**Description of the task**
Using the listing below, select the lines with the word "will" and copy them.

**Records shown**

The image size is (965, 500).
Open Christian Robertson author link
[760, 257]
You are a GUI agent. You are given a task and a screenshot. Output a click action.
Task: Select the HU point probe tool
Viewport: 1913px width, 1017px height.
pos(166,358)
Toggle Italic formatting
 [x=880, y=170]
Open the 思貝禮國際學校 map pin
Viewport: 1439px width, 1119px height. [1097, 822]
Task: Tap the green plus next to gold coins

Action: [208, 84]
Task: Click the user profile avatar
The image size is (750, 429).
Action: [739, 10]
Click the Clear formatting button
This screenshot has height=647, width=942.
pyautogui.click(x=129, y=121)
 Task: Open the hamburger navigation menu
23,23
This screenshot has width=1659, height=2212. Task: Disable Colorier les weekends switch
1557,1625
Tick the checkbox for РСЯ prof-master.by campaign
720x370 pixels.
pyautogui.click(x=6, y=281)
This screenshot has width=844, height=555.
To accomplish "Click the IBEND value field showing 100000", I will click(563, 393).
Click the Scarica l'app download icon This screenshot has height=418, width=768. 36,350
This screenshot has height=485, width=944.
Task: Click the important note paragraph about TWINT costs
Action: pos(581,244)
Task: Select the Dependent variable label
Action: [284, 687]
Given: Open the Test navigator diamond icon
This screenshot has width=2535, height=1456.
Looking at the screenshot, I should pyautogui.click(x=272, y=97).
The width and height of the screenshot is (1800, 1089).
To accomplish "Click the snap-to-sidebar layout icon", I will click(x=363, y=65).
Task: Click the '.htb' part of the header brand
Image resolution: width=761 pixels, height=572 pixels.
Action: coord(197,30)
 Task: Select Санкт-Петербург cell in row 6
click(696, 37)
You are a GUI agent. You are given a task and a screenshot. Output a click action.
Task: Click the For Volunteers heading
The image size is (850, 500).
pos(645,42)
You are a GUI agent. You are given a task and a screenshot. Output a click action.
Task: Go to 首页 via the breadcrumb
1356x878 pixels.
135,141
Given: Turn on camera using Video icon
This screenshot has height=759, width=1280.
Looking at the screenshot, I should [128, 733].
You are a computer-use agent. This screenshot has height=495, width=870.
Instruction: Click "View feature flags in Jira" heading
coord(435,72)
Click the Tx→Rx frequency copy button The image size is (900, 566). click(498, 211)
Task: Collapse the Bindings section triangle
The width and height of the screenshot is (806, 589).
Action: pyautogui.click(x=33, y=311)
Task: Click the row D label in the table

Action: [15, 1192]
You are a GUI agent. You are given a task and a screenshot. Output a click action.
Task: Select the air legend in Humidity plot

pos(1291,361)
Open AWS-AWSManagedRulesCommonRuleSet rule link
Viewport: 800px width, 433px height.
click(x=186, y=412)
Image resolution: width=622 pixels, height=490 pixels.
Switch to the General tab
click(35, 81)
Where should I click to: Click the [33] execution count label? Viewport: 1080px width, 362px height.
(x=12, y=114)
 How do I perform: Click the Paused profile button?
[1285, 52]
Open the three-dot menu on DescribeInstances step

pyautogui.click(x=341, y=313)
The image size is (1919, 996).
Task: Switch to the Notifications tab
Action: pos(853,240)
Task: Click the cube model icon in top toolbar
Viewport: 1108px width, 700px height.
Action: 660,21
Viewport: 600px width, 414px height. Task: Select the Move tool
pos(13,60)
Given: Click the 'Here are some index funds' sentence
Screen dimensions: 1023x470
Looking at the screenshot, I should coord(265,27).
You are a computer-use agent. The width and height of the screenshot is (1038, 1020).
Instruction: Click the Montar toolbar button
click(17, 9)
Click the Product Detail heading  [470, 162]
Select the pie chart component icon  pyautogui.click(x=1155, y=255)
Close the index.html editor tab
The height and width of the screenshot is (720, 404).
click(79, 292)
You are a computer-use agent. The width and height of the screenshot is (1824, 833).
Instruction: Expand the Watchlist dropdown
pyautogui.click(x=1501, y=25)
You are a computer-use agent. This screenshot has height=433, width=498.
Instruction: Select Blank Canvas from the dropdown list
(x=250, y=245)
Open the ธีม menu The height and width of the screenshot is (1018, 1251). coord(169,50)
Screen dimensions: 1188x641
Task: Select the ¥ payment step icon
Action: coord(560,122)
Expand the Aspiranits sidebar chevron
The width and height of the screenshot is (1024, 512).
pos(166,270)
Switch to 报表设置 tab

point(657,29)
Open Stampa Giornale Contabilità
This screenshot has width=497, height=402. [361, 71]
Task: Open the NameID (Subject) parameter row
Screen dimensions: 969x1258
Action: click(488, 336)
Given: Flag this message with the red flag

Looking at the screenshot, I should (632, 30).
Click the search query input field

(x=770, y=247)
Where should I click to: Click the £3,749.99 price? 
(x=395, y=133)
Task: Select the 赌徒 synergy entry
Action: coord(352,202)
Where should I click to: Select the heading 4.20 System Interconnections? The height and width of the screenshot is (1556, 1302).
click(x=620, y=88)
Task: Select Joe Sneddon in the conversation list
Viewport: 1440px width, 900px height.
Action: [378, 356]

**Output of the exercise**
To accomplish "Click the IBEND value field showing 100000", I will click(563, 393).
To accomplish "Click the snap-to-sidebar layout icon", I will click(x=363, y=65).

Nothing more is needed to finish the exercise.